Like Nevada and its decades-long battle against Yucca Mountain, Utah lawmakers also oppose the Goshute site.

Utah Republican Sens. Orrin Hatch and Robert Bennett met with Bush chief of staff Andrew Card and then-Energy Secretary Spencer Abraham at the White House, shortly before Congress approved Yucca in 2002. Card and Abraham promised the senators that the White House would push for completion of Yucca over the Goshute site in exchange for their votes for Yucca. That would put financial pressure on the nuclear utilities to wait until Yucca is complete, when the federal government would pay to ship the waste to Nevada.

Hatch is mulling a strategy to continue fighting the Goshute site in Congress, in the NRC licensing process, and in other venues, Hatch spokesman Adam Elggren said. He declined to offer specifics.

"I strongly disagree with the board's decision, but to be honest I expected it to go this way," Hatch said in a statement. "There seems to be a bias within the NRC in favor of the nuclear industry on this issue, and we have already set our sights on other ways to stop this plan."

The Goshute site, if opened, will put more pressure on the government to open Yucca, said Steve Kraft, director of waste management for the Nuclear Energy Institute, the leading industry lobbying group and an active Yucca advocate in Washington.

"The Goshutes only accepted it on the basis that it goes somewhere else," Kraft said.

The industry is pleased with the board's decision, but has not been advocating for the Goshute site as hard as it has for Yucca. The Energy Department would pay to ship waste to Yucca; the nuclear utilities would pay to ship waste to the Goshute site.

NEI spokesman Mitch Singer said there is no connection between the two programs. Utah is a private, temporary site while Yucca is a public, permanent one, he said.

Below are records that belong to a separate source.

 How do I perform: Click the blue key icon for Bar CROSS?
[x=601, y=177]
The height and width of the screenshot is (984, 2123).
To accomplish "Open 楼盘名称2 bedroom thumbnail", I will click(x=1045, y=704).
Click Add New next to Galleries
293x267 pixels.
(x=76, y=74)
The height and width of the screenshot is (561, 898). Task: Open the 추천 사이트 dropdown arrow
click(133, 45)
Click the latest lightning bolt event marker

Nuclear ratepayers have already put roughly $20 billion toward building Yucca.

Critics of Yucca and the Goshute site said the Utah project's approval would put the industry in a position to negotiate for a larger on-site storage area at Yucca's surface.

"From the industry's perspective, this allows them to say, 'Well, we can pay to move it ourselves to Utah, or we can ask DOE, 'Why don't you just set up a parking lot for it (at Yucca)?' " said NIRS executive director Michael Mariotte.

The Utah site licensing process may shed some light on what could be in store if the Energy Department turns in a Yucca license application.

Attorney Joe Egan, who represents Nevada on Yucca Mountain issues, said the state would learn a lot from Utah's case in its own fight against nuclear waste.

The issue of aircraft crashes will be relevant due to Yucca's proximity to Nellis Air Force Base. Egan also worked with Utah on its aircraft crash analysis and recommended experts for Utah to use on the issue, he said.

Loux said there are more flights and more artillery used at Nellis than at Hill Air Force Base.

"They (the board) are not going to be able to compare," Loux said.

Egan said the commission's licensing process was only supposed to take about two years but went on for nearly eight. This shows that anticipated schedules are not always possible to reach, he said.

"'I would be very surprised if the four-year (Yucca) time frame can be met," Egan said. "Private Fuel Storage sort of illustrates this in spades."

But Kraft said there is a clear difference between the projects.

"PFS is not under a statutory timetable," Kraft said. "Agencies are supposed to follow the law, we're all supposed to follow the law."

The Nuclear Waste Policy Act limits the commission to three years to review the Yucca application. Congress can approve an additional year if needed. The department aims to submit the Yucca application by the end of this year.

Senate Minority Leader Harry Reid, D-Nev., does not believe that it would be more difficult to fight Yucca if waste is ultimately moved to the temporary site in bordering Utah, spokeswoman Tessa Hafen said.

"Sen. Reid doesn't believe Yucca will ever open," Hafen said.